EXERCISE OBJECTIVE: Here is a listing; work out how many of its lines contain the word "text", and state only that number.

RECORDS:
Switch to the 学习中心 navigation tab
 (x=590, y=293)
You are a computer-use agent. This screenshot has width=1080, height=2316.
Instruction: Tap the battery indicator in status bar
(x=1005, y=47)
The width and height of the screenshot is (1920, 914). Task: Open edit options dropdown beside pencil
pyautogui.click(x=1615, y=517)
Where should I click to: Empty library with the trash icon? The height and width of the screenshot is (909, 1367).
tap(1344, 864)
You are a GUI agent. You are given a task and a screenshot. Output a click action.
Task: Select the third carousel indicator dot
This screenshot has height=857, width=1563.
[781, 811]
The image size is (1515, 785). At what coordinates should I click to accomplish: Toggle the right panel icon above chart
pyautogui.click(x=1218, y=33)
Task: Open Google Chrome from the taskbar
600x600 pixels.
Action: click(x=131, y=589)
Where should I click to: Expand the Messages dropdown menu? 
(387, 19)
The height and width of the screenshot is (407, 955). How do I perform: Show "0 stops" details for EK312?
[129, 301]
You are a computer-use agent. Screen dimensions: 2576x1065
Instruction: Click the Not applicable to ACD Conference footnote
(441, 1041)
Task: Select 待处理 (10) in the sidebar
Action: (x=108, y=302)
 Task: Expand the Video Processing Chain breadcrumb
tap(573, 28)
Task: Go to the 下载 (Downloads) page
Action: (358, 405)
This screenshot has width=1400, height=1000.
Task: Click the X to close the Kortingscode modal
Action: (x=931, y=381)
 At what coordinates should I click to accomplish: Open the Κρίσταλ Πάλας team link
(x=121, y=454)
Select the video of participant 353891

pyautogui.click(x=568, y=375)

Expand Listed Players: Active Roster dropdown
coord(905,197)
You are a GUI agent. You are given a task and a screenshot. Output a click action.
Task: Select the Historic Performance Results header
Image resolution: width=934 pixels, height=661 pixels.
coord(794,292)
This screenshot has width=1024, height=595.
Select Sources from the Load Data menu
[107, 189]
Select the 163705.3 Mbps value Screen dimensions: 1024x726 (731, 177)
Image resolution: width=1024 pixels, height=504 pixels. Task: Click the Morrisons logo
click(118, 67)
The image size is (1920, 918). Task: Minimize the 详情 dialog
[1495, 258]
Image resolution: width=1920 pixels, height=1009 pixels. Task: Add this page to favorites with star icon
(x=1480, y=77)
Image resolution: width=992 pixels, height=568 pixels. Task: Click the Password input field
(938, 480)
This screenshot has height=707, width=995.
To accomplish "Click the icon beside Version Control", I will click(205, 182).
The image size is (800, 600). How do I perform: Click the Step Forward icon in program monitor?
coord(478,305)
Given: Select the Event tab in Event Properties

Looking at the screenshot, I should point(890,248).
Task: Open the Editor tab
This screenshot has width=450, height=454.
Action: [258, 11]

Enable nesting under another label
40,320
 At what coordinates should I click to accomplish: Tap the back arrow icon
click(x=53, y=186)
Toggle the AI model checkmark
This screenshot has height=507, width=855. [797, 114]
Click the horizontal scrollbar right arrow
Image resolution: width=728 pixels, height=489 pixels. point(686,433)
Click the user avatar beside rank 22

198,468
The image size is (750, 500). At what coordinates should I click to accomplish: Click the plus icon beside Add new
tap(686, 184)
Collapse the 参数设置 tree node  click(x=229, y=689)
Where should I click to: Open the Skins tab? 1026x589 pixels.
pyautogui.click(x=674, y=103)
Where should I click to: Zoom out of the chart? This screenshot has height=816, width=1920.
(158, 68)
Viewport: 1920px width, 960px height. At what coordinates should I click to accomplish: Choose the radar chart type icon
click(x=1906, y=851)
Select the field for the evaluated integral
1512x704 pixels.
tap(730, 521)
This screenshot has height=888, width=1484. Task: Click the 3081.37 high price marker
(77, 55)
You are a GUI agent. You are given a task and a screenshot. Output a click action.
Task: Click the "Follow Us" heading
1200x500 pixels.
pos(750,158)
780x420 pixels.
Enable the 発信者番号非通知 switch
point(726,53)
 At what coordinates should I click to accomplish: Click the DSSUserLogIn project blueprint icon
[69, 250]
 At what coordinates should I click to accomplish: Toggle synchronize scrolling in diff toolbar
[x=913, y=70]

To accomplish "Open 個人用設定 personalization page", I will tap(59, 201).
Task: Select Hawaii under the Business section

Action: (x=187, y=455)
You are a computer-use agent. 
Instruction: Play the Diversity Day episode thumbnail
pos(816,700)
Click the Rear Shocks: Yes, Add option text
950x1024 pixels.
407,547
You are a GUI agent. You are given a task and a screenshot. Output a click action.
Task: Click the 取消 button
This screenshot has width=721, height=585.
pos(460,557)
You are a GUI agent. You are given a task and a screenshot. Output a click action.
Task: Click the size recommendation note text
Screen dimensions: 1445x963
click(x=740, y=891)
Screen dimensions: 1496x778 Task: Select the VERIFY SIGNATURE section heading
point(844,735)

RESULT FOR THIS TASK: 2